Re: [PATCH] tcp: check socket state before calling WARN_ON

From: Neal Cardwell
Date: Wed Dec 04 2024 - 09:22:18 EST


On Wed, Dec 4, 2024 at 2:48 AM Dujeong.lee <dujeong.lee@xxxxxxxxxxx> wrote:
>
> On Wed, Dec 4, 2024 at 4:14 PM Eric Dumazet wrote:
> > To: Youngmin Nam <youngmin.nam@xxxxxxxxxxx>
> > Cc: Jakub Kicinski <kuba@xxxxxxxxxx>; Neal Cardwell <ncardwell@xxxxxxxxxx>;
> > davem@xxxxxxxxxxxxx; dsahern@xxxxxxxxxx; pabeni@xxxxxxxxxx;
> > horms@xxxxxxxxxx; dujeong.lee@xxxxxxxxxxx; guo88.liu@xxxxxxxxxxx;
> > yiwang.cai@xxxxxxxxxxx; netdev@xxxxxxxxxxxxxxx; linux-
> > kernel@xxxxxxxxxxxxxxx; joonki.min@xxxxxxxxxxx; hajun.sung@xxxxxxxxxxx;
> > d7271.choe@xxxxxxxxxxx; sw.ju@xxxxxxxxxxx
> > Subject: Re: [PATCH] tcp: check socket state before calling WARN_ON
> >
> > On Wed, Dec 4, 2024 at 4:35 AM Youngmin Nam <youngmin.nam@xxxxxxxxxxx>
> > wrote:
> > >
> > > On Tue, Dec 03, 2024 at 06:18:39PM -0800, Jakub Kicinski wrote:
> > > > On Tue, 3 Dec 2024 10:34:46 -0500 Neal Cardwell wrote:
> > > > > > I have not seen these warnings firing.
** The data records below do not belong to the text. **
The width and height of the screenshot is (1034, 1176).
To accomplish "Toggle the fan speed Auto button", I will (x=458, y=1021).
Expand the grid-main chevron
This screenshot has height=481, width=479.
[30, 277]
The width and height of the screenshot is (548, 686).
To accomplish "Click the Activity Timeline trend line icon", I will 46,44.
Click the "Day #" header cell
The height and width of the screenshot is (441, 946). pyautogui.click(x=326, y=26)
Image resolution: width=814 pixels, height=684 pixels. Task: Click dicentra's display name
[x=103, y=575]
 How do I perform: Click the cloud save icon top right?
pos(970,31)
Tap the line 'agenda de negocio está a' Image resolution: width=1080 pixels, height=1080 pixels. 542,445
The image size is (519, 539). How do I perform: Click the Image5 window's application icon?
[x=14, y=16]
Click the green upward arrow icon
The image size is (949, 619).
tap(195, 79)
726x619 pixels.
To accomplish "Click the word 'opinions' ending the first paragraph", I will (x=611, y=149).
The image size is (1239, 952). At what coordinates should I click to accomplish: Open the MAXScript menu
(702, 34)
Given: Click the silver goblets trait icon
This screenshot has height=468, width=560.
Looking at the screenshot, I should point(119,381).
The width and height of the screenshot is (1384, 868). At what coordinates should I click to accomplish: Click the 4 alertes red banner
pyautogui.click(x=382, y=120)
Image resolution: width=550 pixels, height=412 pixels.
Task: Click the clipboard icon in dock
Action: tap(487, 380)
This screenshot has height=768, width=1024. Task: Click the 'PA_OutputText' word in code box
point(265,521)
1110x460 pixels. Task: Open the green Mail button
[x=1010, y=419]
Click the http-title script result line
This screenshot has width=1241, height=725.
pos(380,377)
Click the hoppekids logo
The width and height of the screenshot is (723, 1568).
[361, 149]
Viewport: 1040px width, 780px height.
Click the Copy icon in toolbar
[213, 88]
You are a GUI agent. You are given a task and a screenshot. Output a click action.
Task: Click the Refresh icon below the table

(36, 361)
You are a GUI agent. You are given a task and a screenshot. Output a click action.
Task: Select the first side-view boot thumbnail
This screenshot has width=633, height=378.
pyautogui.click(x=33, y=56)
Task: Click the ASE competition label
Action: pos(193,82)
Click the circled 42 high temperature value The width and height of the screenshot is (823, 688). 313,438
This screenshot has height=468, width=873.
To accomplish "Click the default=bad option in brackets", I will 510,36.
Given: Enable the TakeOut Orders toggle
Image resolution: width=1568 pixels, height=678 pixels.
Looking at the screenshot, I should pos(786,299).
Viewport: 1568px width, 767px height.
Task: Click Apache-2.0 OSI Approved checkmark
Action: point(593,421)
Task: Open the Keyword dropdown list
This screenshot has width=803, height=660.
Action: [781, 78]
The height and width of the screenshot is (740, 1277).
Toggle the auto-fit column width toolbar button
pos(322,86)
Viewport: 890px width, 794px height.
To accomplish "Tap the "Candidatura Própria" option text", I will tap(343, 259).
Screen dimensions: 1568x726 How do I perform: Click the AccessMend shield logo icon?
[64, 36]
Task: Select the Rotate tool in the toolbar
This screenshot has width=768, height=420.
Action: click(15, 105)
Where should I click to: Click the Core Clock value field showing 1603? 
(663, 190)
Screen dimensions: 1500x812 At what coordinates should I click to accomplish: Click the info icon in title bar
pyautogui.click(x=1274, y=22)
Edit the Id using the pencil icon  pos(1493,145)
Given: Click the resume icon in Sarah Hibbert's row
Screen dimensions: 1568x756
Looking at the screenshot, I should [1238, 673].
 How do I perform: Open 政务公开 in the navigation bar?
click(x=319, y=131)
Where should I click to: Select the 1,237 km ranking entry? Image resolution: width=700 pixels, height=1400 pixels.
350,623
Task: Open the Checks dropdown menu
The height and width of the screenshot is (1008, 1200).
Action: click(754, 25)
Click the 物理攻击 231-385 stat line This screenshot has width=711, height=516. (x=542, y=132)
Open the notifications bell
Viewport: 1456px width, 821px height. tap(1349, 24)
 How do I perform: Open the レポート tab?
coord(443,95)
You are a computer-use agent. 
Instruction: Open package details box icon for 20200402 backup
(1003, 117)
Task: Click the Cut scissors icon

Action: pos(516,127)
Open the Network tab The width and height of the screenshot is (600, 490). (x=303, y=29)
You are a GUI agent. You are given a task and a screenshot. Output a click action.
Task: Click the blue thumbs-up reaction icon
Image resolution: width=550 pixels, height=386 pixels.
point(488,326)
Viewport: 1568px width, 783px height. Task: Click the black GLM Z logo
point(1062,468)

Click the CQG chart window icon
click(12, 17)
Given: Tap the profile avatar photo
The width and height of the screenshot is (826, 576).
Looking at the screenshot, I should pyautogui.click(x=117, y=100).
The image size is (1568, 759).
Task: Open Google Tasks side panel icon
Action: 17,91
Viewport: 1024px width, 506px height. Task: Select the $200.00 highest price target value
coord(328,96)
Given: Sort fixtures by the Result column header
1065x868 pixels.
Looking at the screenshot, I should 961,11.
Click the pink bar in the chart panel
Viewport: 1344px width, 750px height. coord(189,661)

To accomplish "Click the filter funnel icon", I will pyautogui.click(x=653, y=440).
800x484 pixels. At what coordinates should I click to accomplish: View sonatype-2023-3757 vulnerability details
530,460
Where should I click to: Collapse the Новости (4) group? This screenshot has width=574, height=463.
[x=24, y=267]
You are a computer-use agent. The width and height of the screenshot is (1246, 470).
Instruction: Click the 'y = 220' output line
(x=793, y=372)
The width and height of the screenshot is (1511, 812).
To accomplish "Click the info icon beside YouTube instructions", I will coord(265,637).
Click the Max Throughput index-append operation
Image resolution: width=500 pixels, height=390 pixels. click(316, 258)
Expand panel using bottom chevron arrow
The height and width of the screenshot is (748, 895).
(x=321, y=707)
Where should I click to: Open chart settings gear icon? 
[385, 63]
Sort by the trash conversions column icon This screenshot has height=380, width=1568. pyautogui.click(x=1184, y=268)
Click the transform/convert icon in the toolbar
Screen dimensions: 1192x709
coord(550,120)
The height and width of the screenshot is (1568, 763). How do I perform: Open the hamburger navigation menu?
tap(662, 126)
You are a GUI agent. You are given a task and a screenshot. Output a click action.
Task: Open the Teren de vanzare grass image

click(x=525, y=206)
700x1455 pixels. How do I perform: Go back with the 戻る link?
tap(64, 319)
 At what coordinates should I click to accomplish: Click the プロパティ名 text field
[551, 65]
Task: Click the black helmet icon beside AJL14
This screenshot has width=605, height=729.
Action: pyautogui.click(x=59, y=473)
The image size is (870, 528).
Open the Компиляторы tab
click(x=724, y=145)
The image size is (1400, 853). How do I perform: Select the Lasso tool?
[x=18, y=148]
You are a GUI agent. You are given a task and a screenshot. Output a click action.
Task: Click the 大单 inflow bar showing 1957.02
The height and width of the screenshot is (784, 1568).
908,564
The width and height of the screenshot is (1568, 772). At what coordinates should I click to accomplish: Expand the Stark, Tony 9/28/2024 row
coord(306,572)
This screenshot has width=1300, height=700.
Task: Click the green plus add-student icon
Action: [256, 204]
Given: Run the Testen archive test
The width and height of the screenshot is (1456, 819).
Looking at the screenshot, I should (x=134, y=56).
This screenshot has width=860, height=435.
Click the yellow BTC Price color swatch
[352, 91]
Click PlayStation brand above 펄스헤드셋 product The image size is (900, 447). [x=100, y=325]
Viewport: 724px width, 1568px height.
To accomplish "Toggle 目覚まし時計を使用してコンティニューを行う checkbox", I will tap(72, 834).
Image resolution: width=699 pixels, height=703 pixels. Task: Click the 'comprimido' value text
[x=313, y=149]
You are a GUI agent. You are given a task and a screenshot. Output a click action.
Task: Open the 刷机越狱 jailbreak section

Neal, have you seen this in
> > the past ?
> > > > >
> > > > > I can't recall seeing these warnings over the past 5 years or so,
> > > > > and (from checking our monitoring) they don't seem to be firing in
> > > > > our fleet recently.
> > > >
> > > > FWIW I see this at Meta on 5.12 kernels, but nothing since.
> > > > Could be that one of our workloads is pinned to 5.12.
> > > > Youngmin, what's the newest kernel you can repro this on?
> > > >
> > > Hi Jakub.
> > > Thank you for taking an interest in this issue.
> > >
> > > We've seen this issue since 5.15 kernel.
> > > Now, we can see this on 6.6 kernel which is the newest kernel we are
> > running.
> >
> > The fact that we are processing ACK packets after the write queue has been
> > purged would be a serious bug.
> >
> > Thus the WARN() makes sense to us.
> >
> > It would be easy to build a packetdrill test. Please do so, then we can
> > fix the root cause.
> >
> > Thank you !
>
>
> Please let me share some more details and clarifications on the issue from ramdump snapshot locally secured.
>
> 1) This issue has been reported from Android-T linux kernel when we enabled panic_on_warn for the first time.
> Reproduction rate is not high and can be seen in any test cases with public internet connection.
>
> 2) Analysis from ramdump (which is not available at the moment).
> 2-A) From ramdump, I was able to find below values.
> tp->packets_out = 0
> tp->retrans_out = 1
> tp->max_packets_out = 1
> tp->max_packets_Seq = 1575830358
> tp->snd_ssthresh = 5
> tp->snd_cwnd = 1
> tp->prior_cwnd = 10
> tp->wite_seq = 1575830359
> tp->pushed_seq = 1575830358
> tp->lost_out = 1
> tp->sacked_out = 0

Thanks for all the details! If the ramdump becomes available again at
some point, would it be possible to pull out the following values as
well:

tp->mss_cache
inet_csk(sk)->icsk_pmtu_cookie
inet_csk(sk)->icsk_ca_state

Thanks,
neal